Another winning week

Looking for cracks

The US added 372k new jobs in June as the labor market continues to remain strong despite everything else falling apart. Economists were expecting only 250k new jobs, so this is one of seemingly few areas right now where this country is exceeding expectations. That being said there are signs in this report of things slowing, which is to be expected given the looming recessionary fears in the market, making employers a bit more cautious about their hiring plans. The size of the labor force fell for the second time in the last three months, which is indicative of hiring slowing or jobs becoming more difficult to find. And the wage gains in this report came in at a 5.1% annual rate, which is the third straight month of this measure weakening. This would be indicative of labor demand weakening.

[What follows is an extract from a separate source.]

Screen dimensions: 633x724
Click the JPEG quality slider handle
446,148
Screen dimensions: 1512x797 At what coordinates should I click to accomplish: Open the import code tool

Moral of the story: The central bank is basically counting on the labor market weakening, which would lead to consumer demand weakening, which would lead to inflation hopefully weakening. So far, the labor market (and therefore consumer spending) hasn’t completely fallen apart but I’ve been watching any and every economic data point on this front like a hawk, because it’s going to be the true sign that winter (for those who aren’t GoT fans, read: recession) is coming. But for now, markets seem to be in a happy enough mood as we marked another winning week this week.

Not shocking news

The services sector in the country marked the 25th consecutive month of growth in June but continues to indicate that the rate of growth is slowing. The underlying employment index actually showed a contractionary environment and the backlog of orders continued to grow.

Moral of the story: The last 2 years has been a series of unfortunate events that started with COVID and continued with supply chain issues, materials shortages, labor shortages, inflation, and now a war in Ukraine. It’s not surprising that it’s all weighing on the economy.

Fed speak

We got to read the meeting minutes from June’s Federal Reserve meeting, when the committee raised interest rates by a whopping 0.75% – the largest rate hike since 1994. And it seems pretty obvious that we’re going to see another big increase in interest rates coming out of the central bank’s upcoming July meeting – another 0.5% or 0.75% increase seems pretty likely to help combat inflation.

Moral of the story: The central bank has been really far behind the curve in combating inflation, which they believed, up until very recently, to be quite transitory. When inflation becomes the topic du jour in most people’s daily lives, you know it’s becoming a problem. Though gas prices have started to creep down in the last month, prices are still notably higher for all goods and services across the board, which pretty negatively impacts real economic growth (aka growth that is adjusted for the increases in prices).